Origin: Middle English, from Old French, from Latin flūxus, from past participle of fluere, to flow; see bhleu- in Indo-European roots.
flux - Computer Definition
- The rate of flow of something such as energy, particles, or fluid volumes across or through a surface. Radiant flux is the time rate of energy flow of radiant energy as measures in watts or joules per second. Luminous flux is radiant flux evaluated with respect to its luminous (brightness) efficiency. See also joule, luminance, and watt.
- The strength of an energy field acting on a specific area.
flux - Medical Definition
- The discharge of large quantities of fluid material from the body, especially the discharge of watery feces from the intestines.
- Material thus discharged from the bowels.
- The rate of flow of fluid, particles, or energy through a given surface.
- Flux density.
flux - Science Definition
- The rate of flow of fluids, particles, or energy across a given surface or area.
- The presence of a field of force in a region of space, represented as a set of lines indicating the direction of the force.
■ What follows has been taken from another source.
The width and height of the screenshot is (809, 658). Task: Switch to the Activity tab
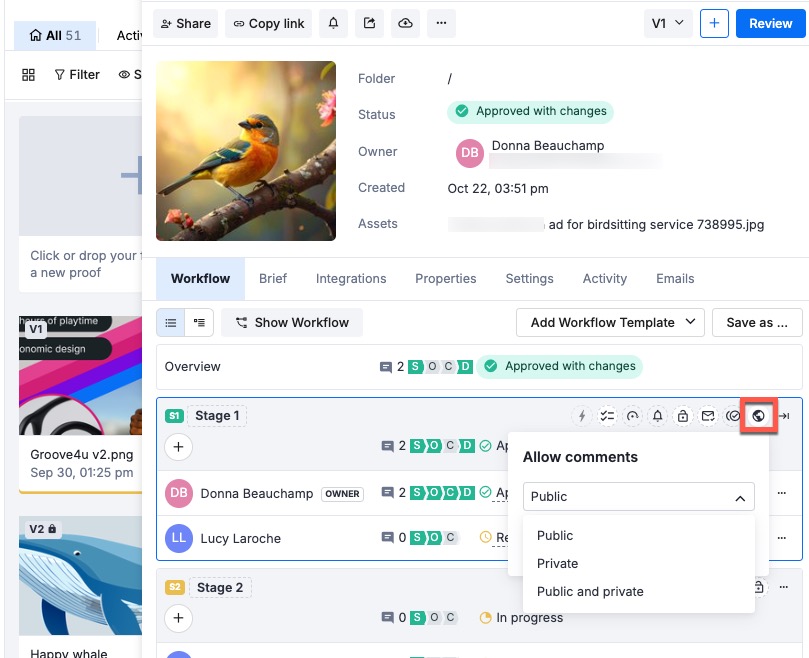604,278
The density of the lines indicates the strength of the force. Lines used to represent magnetic fields in depictions of magnets, for example, follow the lines of flux of the field. See also field, magnetic flux.
- A measure of the strength of such a field.
- A readily fusible glass or enamel used as a base in ceramic work.
- An additive that improves the flow of plastics during fabrication.
- A substance applied to a surface to be joined by welding, soldering, or brazing to facilitate the flowing of solder and prevent formation of oxides.
- A substance used in a smelting furnace to make metals melt more easily.